During the Sultan’s reign it would have cost you your life if you were found anywhere near his lake.  Knowing that made me wonder what the good Sultan  would make of the fact that today his lake provides sustenance for hundreds of villagers in the area and—because of what was going on in Tongee—would  soon be doing the same for refugees hundreds of miles away for many years to come. 
Fishing in the Sultan's Lake

But then I suppose what happened to his lake would not bother him nearly as much as what has happened to the beautiful,  thriving countryside Bengal was  when he built his castle.
Another story I would like to share with you is about a secret baptism my crew and I attended in the dark of night during a visit to a Muslim region deep in the center of the country.   We had gone to the area to film scenes for a segment about how rice plants were being grown for replanting at the refugee camp at Tongee.
It was late afternoon when we arrived at the rice growing cooperative that had been set up by Christian missionaries.  I could sense a certain tension in the air.  People were hurrying about.  Hushed conversations stopped abruptly when someone new approached.  A woman called our translator aside and whispered something to  her.  The translator relayed the message: we were being invited to a special service... around midnight.  To understand the importance and timing of the service, you need to know something about the co-op and the people who work in  it.

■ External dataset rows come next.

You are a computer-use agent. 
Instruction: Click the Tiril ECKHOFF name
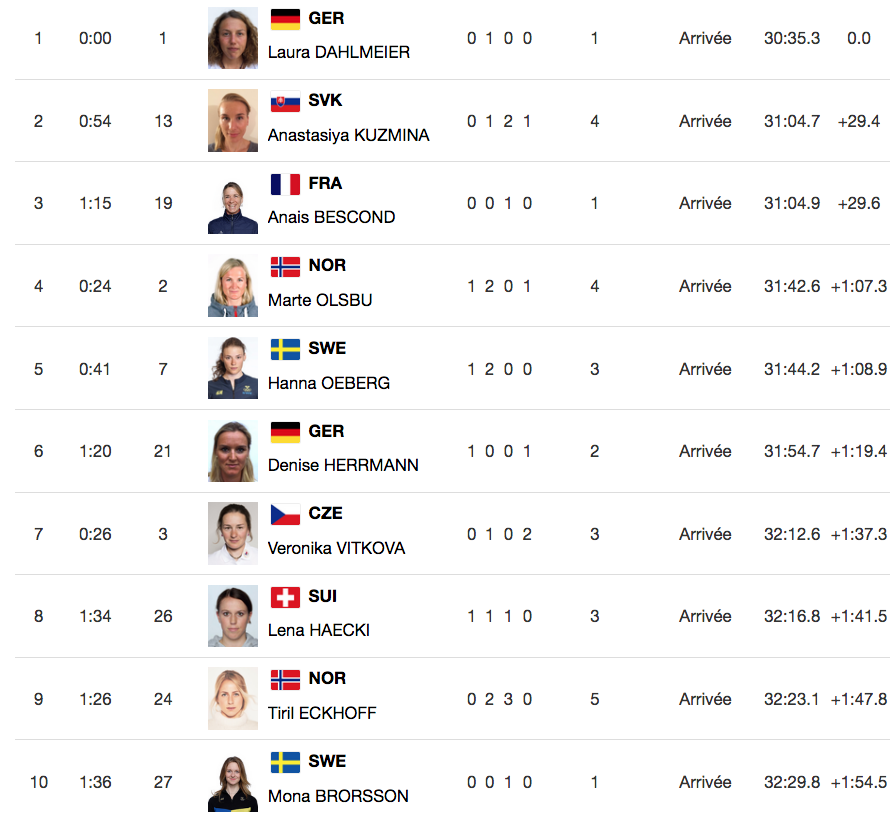(x=322, y=714)
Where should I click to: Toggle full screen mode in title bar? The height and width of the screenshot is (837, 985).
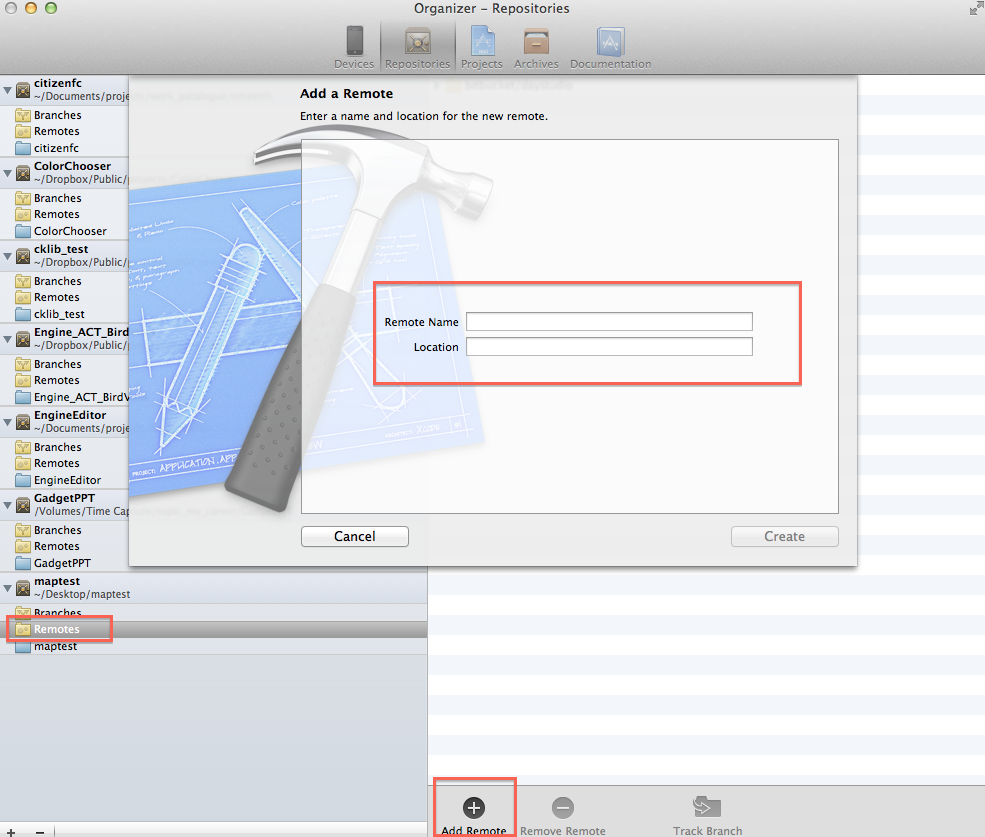click(975, 8)
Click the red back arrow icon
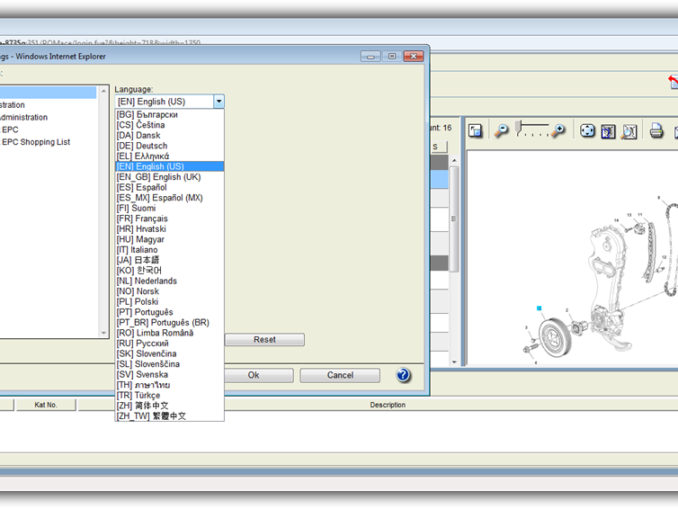The width and height of the screenshot is (678, 509). click(673, 82)
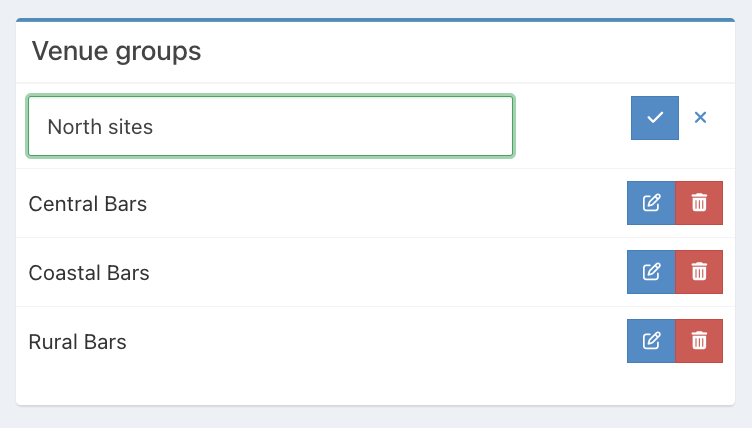This screenshot has width=752, height=428.
Task: Select the Central Bars row label
Action: [x=88, y=204]
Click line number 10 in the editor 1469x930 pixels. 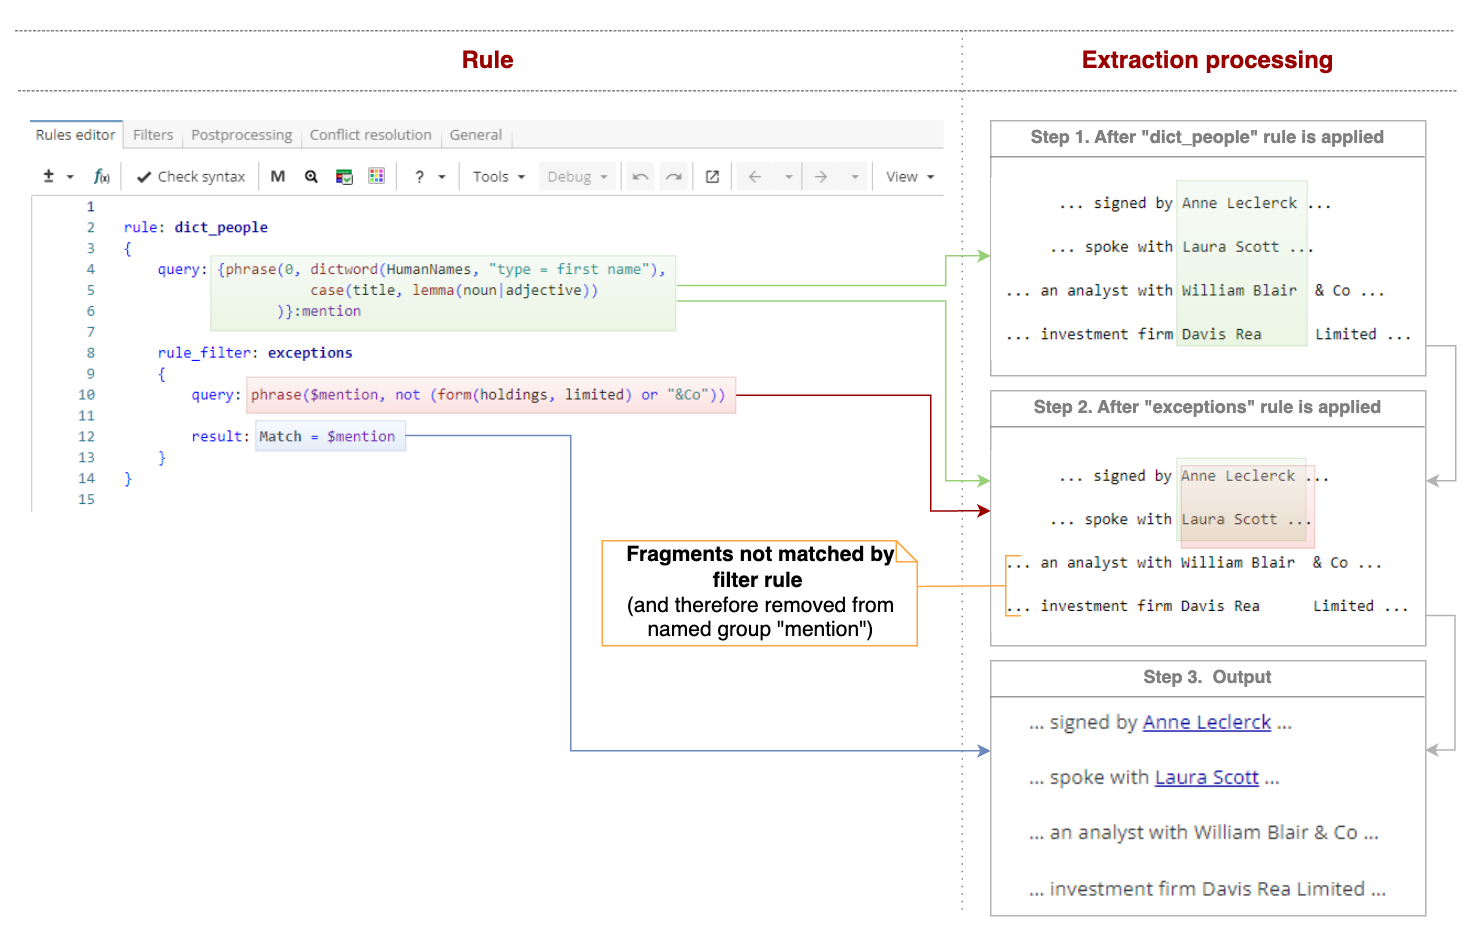coord(86,394)
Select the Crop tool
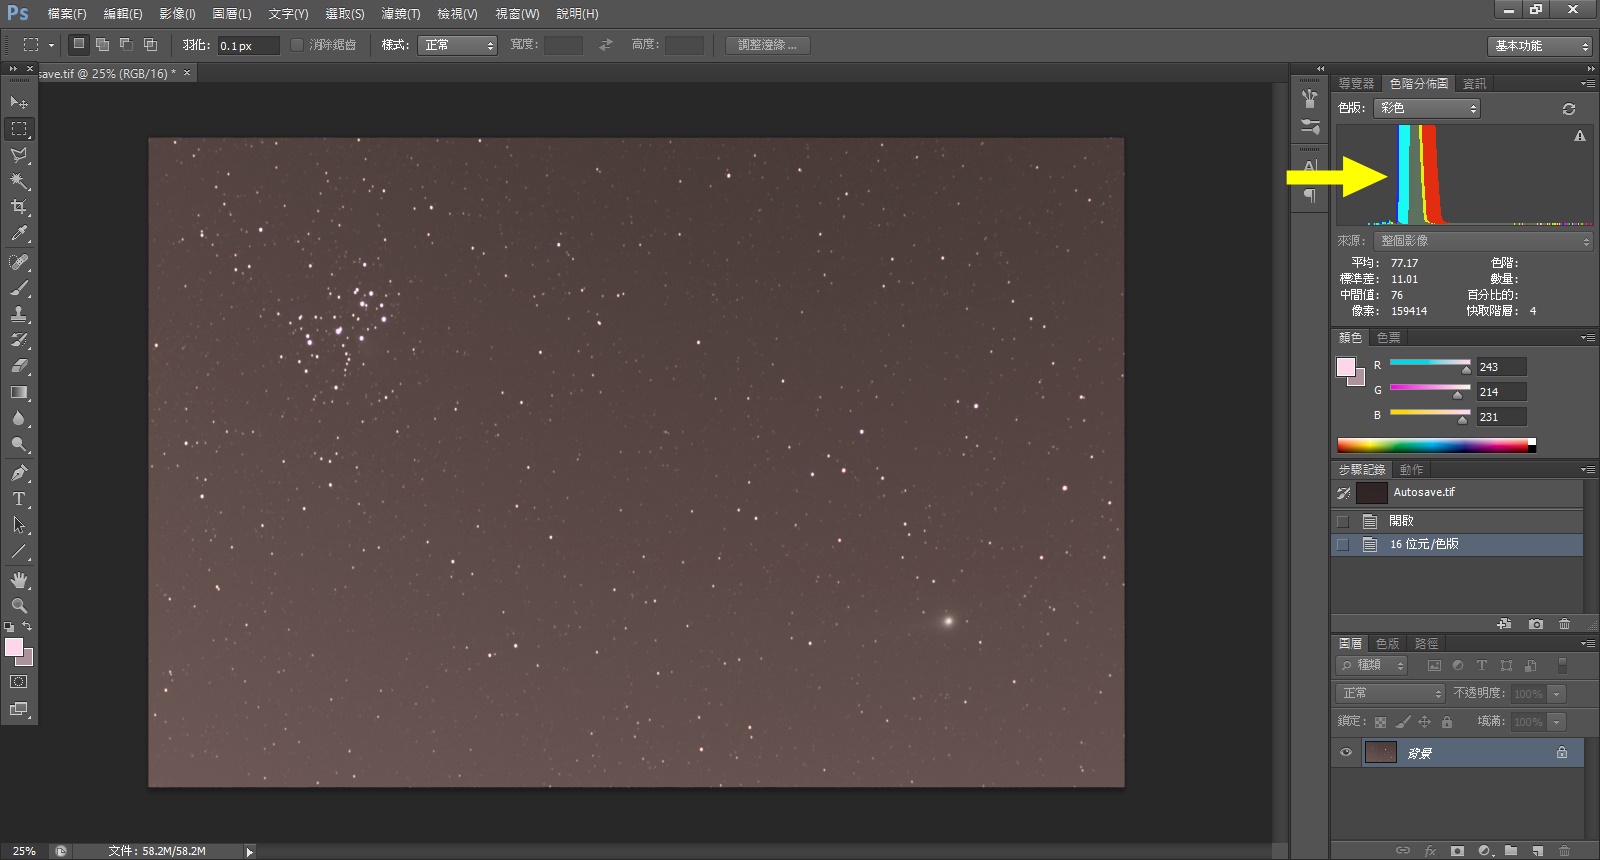 (x=19, y=207)
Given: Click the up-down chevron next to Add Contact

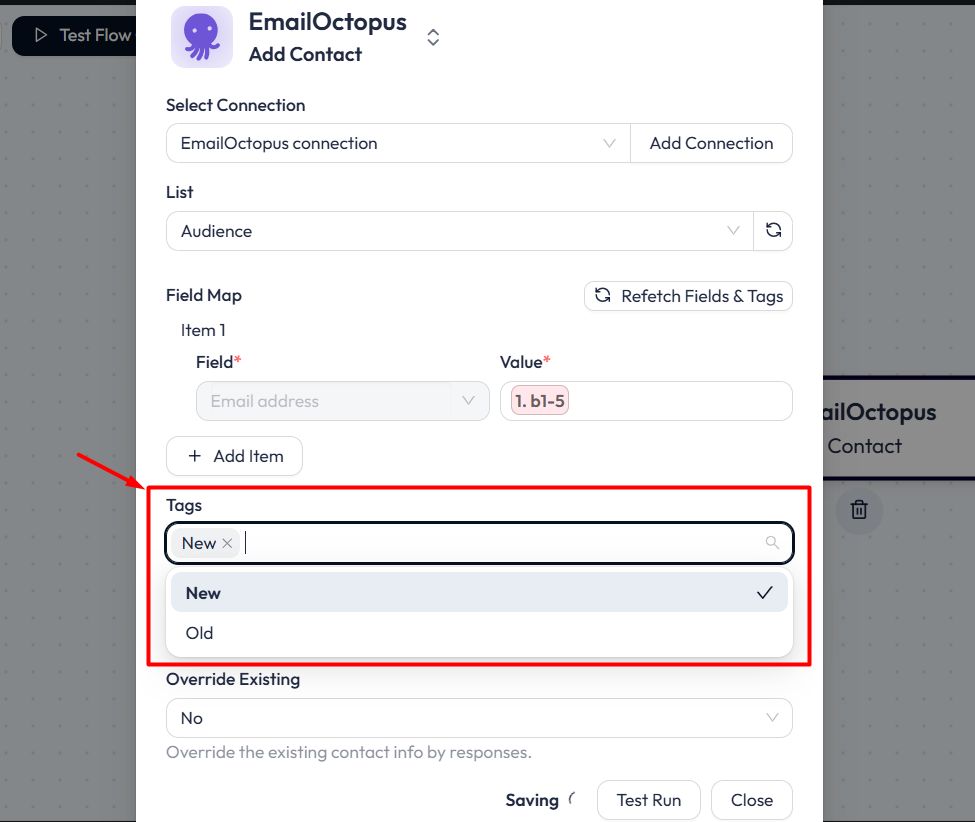Looking at the screenshot, I should click(433, 36).
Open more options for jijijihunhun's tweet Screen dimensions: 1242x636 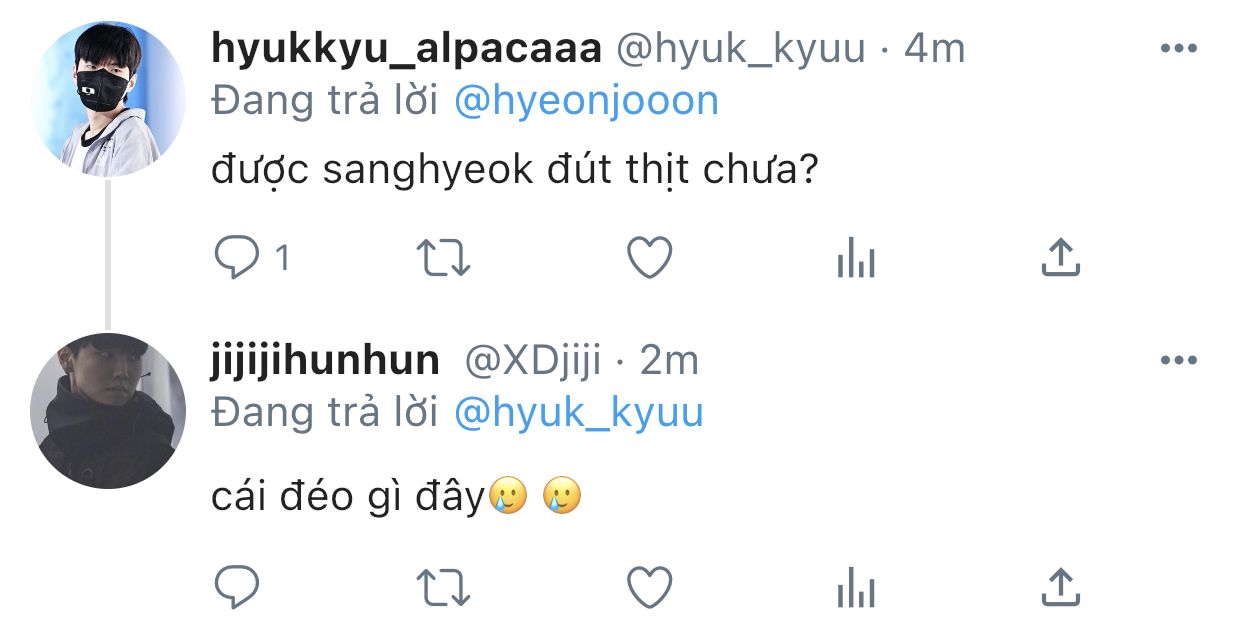click(x=1178, y=360)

Hunger was an ongoing problem in this area of Bangladesh.  One of the main reasons was the area's culture, which was built around small family farms.   Because Bangladesh had no mechanism to get crops to market, the farmers only grew enough food to feed their own families.  In times past, before the population burgeoned, this culture worked well, but not now...not in today's densely populated region filled with landless people with no reliable sources for food. 

The missionaries' project had succeeded in making great inroads in solving this ongoing problem of hunger. Using the latest agricultural technology, the cooperative was able to grow multiple crops of rice a year, providing both food and work for the area's landless people.
But in aiming for the highest yield for their crops, the missionaries crashed head-on into a major taboo:  Since women have a more gentle touch than men, they are better at transplanting the delicate rice plants, so the missionaries sought out women for the task. 

Rice  co-op workers in the field.           

They also wanted to help the countless number of  widows produced by the country's devastating war for independence.  The problem was that in the Muslim culture women are not permitted to work except for their husbands or fathers. If they do not have a husband or a father to protect and provide for them their only religiously-sanctioned option for survival is to beg.

This option did not sit well with many of these women, so they chose to go against religious law, and at considerable risk to their standing in their community, work for the cooperative. Allowing this put  the  Missionaries at odds with the Muslim leaders in the community. 
To compound the problem, many of these women, happy to be given this opportunity to survive with dignity, looked upon the religion of these missionaries as more suited to their needs than their own Muslim faith.  But to convert could mean a death sentence for them.  Baptisms had to be done in secret.  And that is how my crew and I came to be guests (without cameras of course) at a secret midnight baptism, complete with look-outs and guards to warn of interlopers. 

 It was an intense, unforgettable experience.  I only hope the daring women who took this step that night found sufficient solace in their new faith to warrant the ongoing danger in which they had put themselves.